• [Stored records]:
☆ ☆ ☆

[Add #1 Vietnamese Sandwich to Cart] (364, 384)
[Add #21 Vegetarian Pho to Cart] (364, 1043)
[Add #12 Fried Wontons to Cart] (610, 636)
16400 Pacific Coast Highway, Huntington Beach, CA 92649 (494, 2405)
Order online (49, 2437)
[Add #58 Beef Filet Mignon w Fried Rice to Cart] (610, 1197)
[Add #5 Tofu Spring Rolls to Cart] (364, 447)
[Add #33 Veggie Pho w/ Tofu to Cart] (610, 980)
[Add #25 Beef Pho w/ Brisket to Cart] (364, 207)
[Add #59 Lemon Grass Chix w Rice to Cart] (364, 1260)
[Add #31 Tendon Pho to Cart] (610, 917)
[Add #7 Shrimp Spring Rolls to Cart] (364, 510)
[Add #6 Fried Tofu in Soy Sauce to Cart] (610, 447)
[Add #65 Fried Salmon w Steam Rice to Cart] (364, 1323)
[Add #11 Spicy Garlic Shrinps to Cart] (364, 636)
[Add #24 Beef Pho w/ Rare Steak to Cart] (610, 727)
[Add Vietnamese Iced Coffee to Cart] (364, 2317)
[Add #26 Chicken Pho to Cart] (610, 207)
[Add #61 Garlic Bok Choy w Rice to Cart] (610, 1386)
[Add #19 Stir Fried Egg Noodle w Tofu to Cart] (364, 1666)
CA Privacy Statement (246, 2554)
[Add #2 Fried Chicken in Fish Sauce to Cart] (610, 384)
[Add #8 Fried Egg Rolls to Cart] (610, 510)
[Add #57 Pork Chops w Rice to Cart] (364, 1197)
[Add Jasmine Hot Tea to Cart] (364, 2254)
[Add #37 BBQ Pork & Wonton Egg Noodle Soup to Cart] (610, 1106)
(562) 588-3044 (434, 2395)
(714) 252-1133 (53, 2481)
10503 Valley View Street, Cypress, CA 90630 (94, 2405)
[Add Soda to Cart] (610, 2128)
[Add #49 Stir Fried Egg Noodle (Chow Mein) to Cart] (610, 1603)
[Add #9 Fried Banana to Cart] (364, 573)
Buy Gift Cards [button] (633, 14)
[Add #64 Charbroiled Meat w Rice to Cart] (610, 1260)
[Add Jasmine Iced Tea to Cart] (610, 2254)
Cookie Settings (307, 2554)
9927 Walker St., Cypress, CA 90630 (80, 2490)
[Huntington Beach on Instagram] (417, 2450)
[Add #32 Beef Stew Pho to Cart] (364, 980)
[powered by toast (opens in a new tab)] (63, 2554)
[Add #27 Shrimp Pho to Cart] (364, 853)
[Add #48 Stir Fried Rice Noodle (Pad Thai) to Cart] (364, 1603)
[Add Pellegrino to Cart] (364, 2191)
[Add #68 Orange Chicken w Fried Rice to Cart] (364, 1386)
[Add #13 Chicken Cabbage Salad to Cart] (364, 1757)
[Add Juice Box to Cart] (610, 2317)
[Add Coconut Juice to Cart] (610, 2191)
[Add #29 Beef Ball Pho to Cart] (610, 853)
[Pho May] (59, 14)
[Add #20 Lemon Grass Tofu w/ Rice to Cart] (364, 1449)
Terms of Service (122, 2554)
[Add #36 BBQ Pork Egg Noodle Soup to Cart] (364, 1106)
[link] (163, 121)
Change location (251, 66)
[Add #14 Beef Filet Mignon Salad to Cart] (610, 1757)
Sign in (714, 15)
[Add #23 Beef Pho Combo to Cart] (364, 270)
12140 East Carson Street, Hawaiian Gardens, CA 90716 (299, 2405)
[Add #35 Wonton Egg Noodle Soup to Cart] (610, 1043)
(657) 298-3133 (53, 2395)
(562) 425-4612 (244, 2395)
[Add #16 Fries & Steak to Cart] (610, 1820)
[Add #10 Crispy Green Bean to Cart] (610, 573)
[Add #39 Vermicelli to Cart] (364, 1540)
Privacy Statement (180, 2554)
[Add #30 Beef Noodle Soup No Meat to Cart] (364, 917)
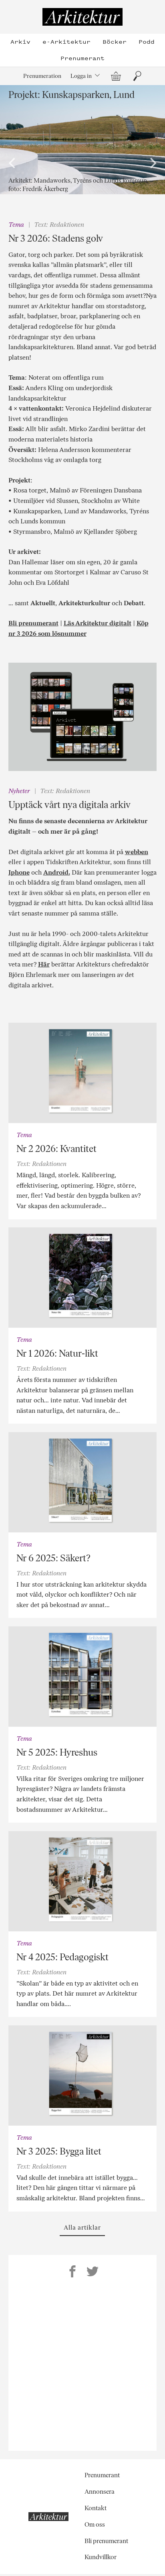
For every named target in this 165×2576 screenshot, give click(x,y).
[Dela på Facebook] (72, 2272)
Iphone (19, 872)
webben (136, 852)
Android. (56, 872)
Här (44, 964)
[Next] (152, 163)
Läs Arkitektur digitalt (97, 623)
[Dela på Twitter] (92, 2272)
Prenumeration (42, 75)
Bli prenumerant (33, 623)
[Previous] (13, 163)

☆ ☆ ☆

• [What you will do]: Take the line containing "[Dela på Facebook] (72, 2272)" as the first line and the last line of the data above as the final one. Write out these lines and all between them exactly.

• [Task solution]:
[Dela på Facebook] (72, 2272)
Iphone (19, 872)
webben (136, 852)
Android. (56, 872)
Här (44, 964)
[Next] (152, 163)
Läs Arkitektur digitalt (97, 623)
[Dela på Twitter] (92, 2272)
Prenumeration (42, 75)
Bli prenumerant (33, 623)
[Previous] (13, 163)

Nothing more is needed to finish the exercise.